In this way, it is possible to approach thermonuclear reactions. In such reactions, the fusion of light nuclei leads to the conversion of the excess mass of the original nuclei into energy, since the total mass of the merged nuclei is greater than the mass of the resulting nucleus-the reaction product.
From this it can be concluded that the nuclear fusion reaction of the initial nuclei must have a relatively large kinetic energy, because they experience a rather powerful electrostatic repulsion when passing from their side of the Coulomb barrier. According to the molecular kinetic theory, their kinetic energy can be represented as the temperature of the entire substance, therefore heating will lead to an increase in the kinetic energy of the composite particles and their fusion. This is how nucleon synthesis develops in the bowels of stars with the formation of new nuclei under enormous temperatures.

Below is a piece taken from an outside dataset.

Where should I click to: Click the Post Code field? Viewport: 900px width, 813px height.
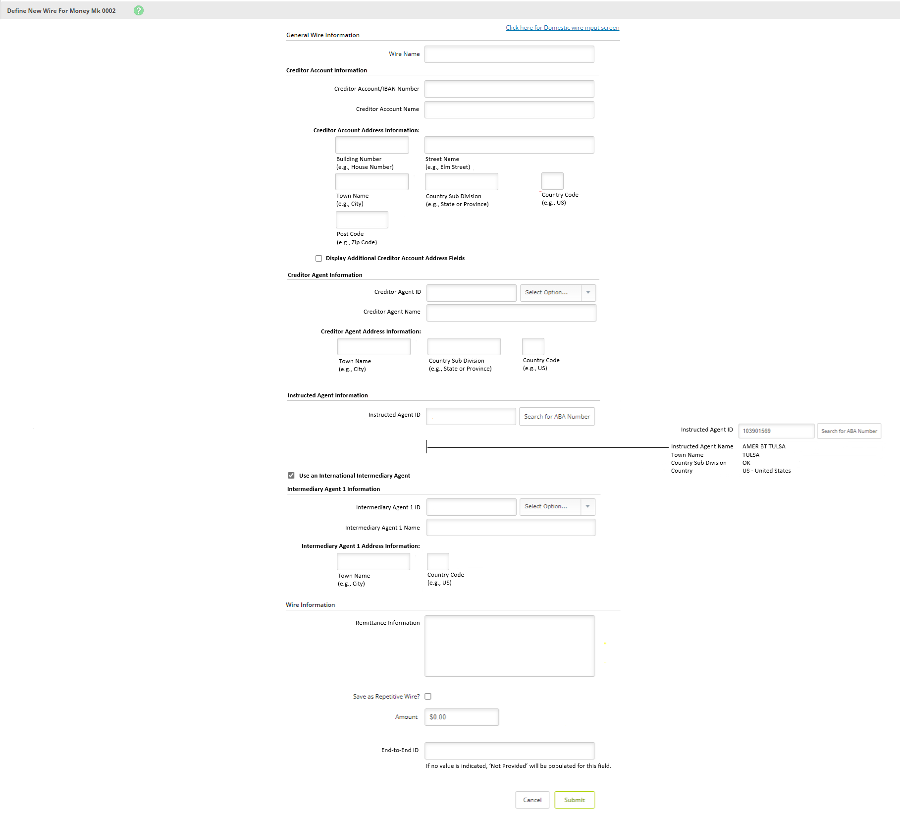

In particular, the fusion reaction of protons and helium nuclei occurs in large quantities, and as a side result, other isotopes of substances are formed, including deuterium and tritium, as isotopes of hydrogen. And finally, the last type of nuclear reaction is a photonuclear reaction, in which case a gamma quantum is absorbed with sufficient energy to excite the nucleon composition, that is, the nucleus, so that it becomes composite, that is, it can be considered as such, and also releases a different structure from itself, or decays.